Differential diagnosis
- Olecranon bursitis
- Elbow arthritis
- Cervical nerve root entrapment
- Radiation of pain from shoulder or wrist injuries
- Carpal tunnel syndrome
Investigations
- Usually not required but may be indicated if the diagnosis is uncertain, e.g. CRP, elbow X-ray, MRI.
- Nerve conduction study and electromyography may be indicated if ulnar nerve involvement is suspected in patients with golfer's elbow.
Management
Many treatments have been used to treat tennis or golfer's elbow, but it is not clear whether these treatments work or if the pain simply goes away on its own.
- General advice:
- Rest, ice treatment after exercise.
- Activity restriction: avoid lifting, gripping and pronation or supination of the affected extremity.
- Ergonomic workplace and sports' modifications.
- Rehabilitation exercises: for example, painless passive wrist flexion, progressive resisted wrist extension.
- NSAIDs are beneficial for short-term pain relief but there is no established benefit for longer-term therapy. Consider use of a topical NSAID in preference to an oral NSAID because adverse effects are less likely. There is some evidence for the use of topical NSAIDs to relieve lateral elbow pain at least in the short term.
- Acupuncture: acupuncture may be effective in the reduction of pain and improvement in the functioning of the arm.
- Local steroid injection:
- The benefits of injections are not established. In one study, short-term success rates were greater than for physiotherapy or a wait-and-see policy. However, in the long-term (one year), success rates were greater for both physiotherapy and a wait-and-see policy than for injections.
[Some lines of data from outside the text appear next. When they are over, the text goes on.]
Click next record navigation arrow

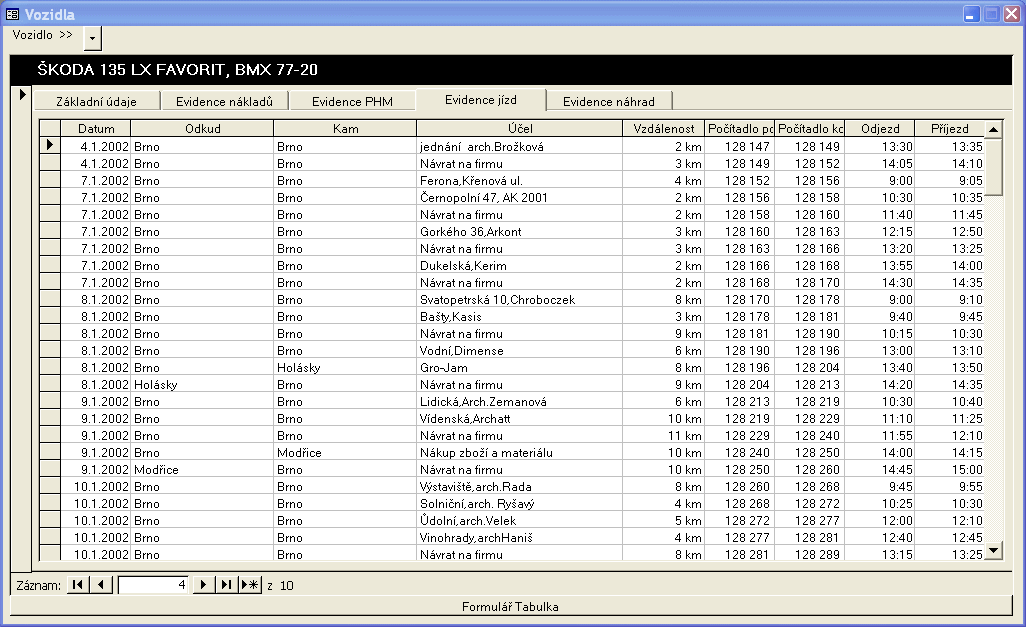(204, 585)
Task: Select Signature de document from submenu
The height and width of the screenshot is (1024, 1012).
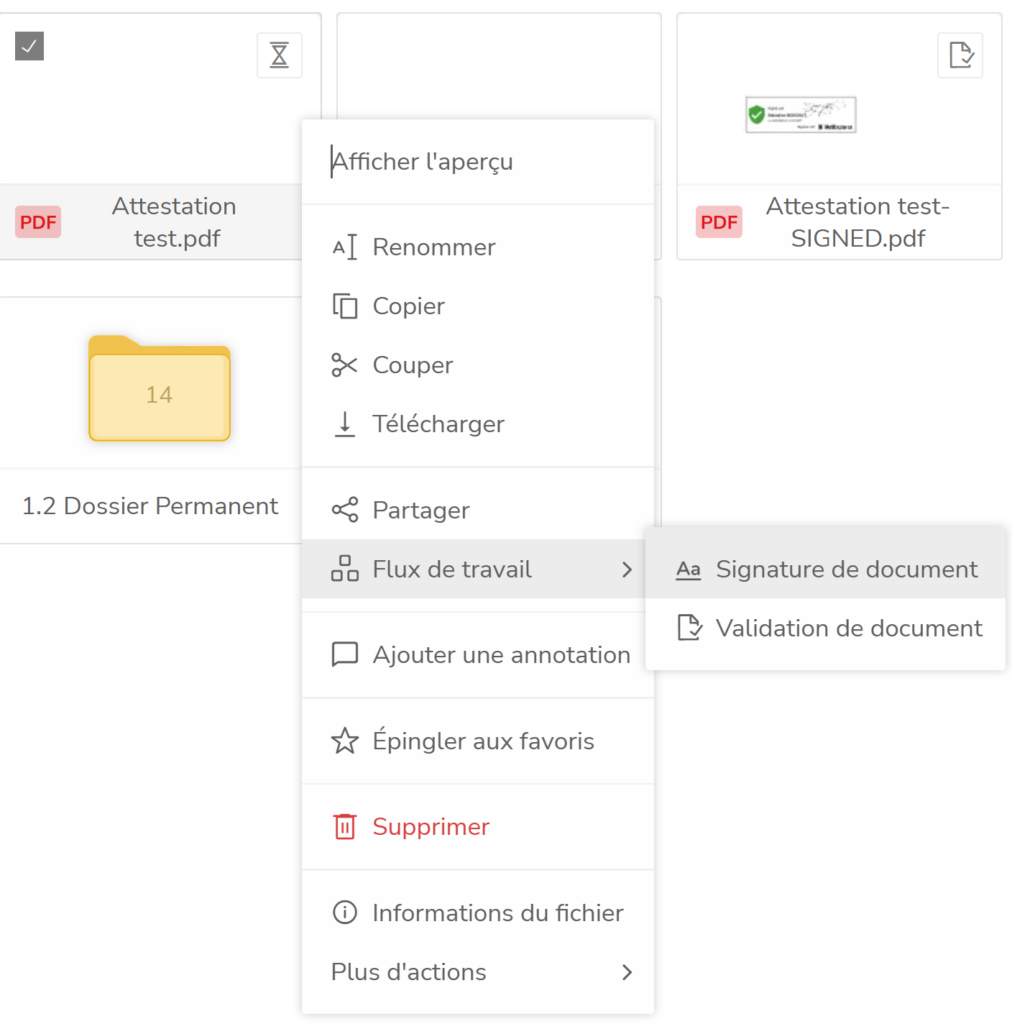Action: 846,570
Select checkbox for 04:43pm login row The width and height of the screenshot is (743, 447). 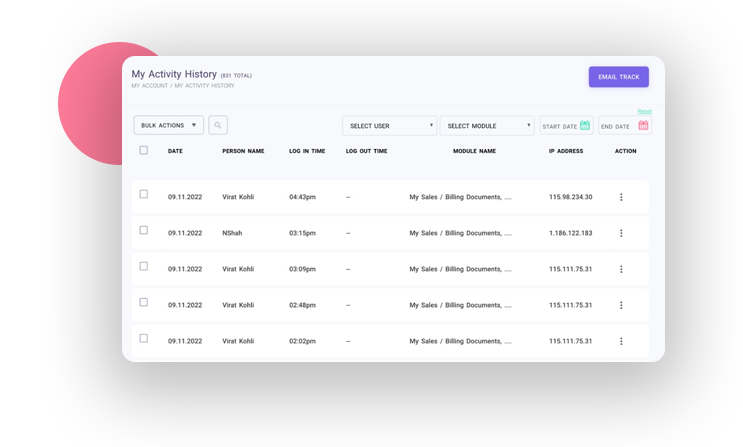(144, 194)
- Physiotherapy combining elbow manipulation and exercise has a superior benefit to wait-and-see in the first six weeks and to corticosteroid injections after six weeks.
- The significant short-term benefits of corticosteroid injection are paradoxically reversed after six weeks, with high recurrence rates.
- Extra care is required with injecting golfer's elbow to ensure avoiding the ulnar nerve. Steroid injections can be repeated after 6 weeks to 2 months.
- Superficial injections should be avoided as they are ineffective and may cause skin atrophy.
- Orthotic devices: the effectiveness of orthotic devices is not proven.
- Extracorporeal shock wave therapy has not been shown to be effective for treating tennis elbow.
- Surgery: release of the extensor/flexor origin is occasionally indicated, followed by gentle strengthening exercises and return to mild sport or other relevant activity at about 6 weeks.
Prognosis
Lateral epicondylitis is a self-limiting condition. The average duration of a typical episode is about 6 months to 2 years, but most patients (89%) recover within 1 year.
- Golfer's elbow is also a self-limiting condition with a similar prognosis.
- One study found that 80% of the people with elbow pain of longer than 4 weeks' duration had recovered by 1 year.
Prevention
- Patients often have to modify their activities or the particular techniques that lead them to develop this overuse injury.
- This may need to include the help of a coach for sporting activities.